RVC Recycling
As many of you already are aware, RVC Offices offers all type of recycling free of charge to our tenants. I really love the idea of recycling as it makes so much sense but when I pass this big gas guzzling garbage truck rumbling down my street to pick up my one little tub of paper and wine bottles, I wonder if I’m really making a meaningful impact. Yet when I get to work and walk into the RVC loading dock and see our huge recycling dumpster full of cardboard and paper that gets dumped every single day, I start to feel a bit better. It seems clear to me that the real difference in recycling is made at the workplace. In fact, according to the EPA, almost 80% of paper waste in the average workplace is recyclable and commercial and residential paper waste accounts for more than 40% of the waste in our landfills. I’ve never been accused of being a mathematician but even I can figure out that eliminating this waste would nearly double the lives of our current landfills.
So, if this news makes you want to start a more comprehensive recycling program in your own office, then, according to the experts, it’s better to start small. “If you’re offering 20 different things workers can recycle on the first day, people are going to be overwhelmed,” says Jennifer Berry, a spokesperson for Earth911, a Scottsdale, Arizona-based company that hosts the nation’s largest recycling directory. “Starting small is easier, just like you would with any other new change in an organization.”
Paper products are a typical place to start.
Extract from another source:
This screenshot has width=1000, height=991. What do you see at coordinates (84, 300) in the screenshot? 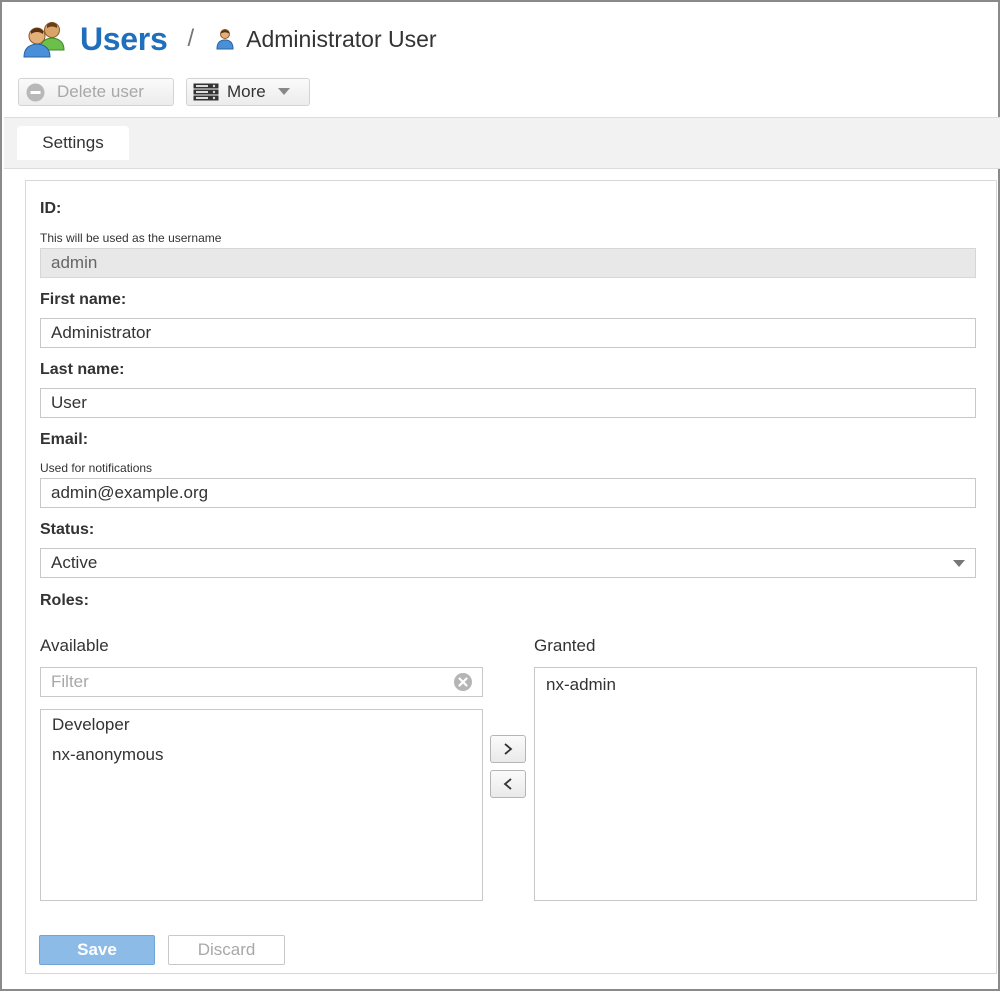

In U.S. workplaces, one to two pounds of paper product waste is generated on average each day, according to Kent Forester, an environmental protection specialist at the EPA. Whatever you decide to recycle, it works best if you appoint a coordinator to oversee and organize the program. This person should ideally be someone who is enthusiastic about sustainability and willing to help plan and see the entire recycling initiative through.
Currently, our cleaning staff picks up the paper recycling from each office on every Friday. It’s be great if we had to increase that to two or three times a week because the baskets are overflowing. For us, it works best if you have one large container that each employee dumps the paper into. This way we can better manage it if it starts to get full then we can take it down to the paper recycling dumpster.
But don’t just stop at the paper, we also offer plastic, cans and glass recycling. These items may be combined in one container separate from paper and cardboard.
Please understand that our cleaning staff just doesn’t have the time or capacity to pick up the cardboard and other recyclable items, just the paper. We have all the containers down in the loading dock area just waiting to be filled up with recycling goodies. The cardboard can go into the large blue dumpster (along with any paper) but please make sure you break down any cardboard boxes nice and flat to save room for more stuff. For glass, metal and plastic we have a couple of blue 80 gallon rolling carts located in the loading dock right next to the paper/cardboard dumpster.
Hope you find this information helpful and I look forward to seeing you down in the loading dock area busily filling up our blue recycling containers with all sorts of goodies.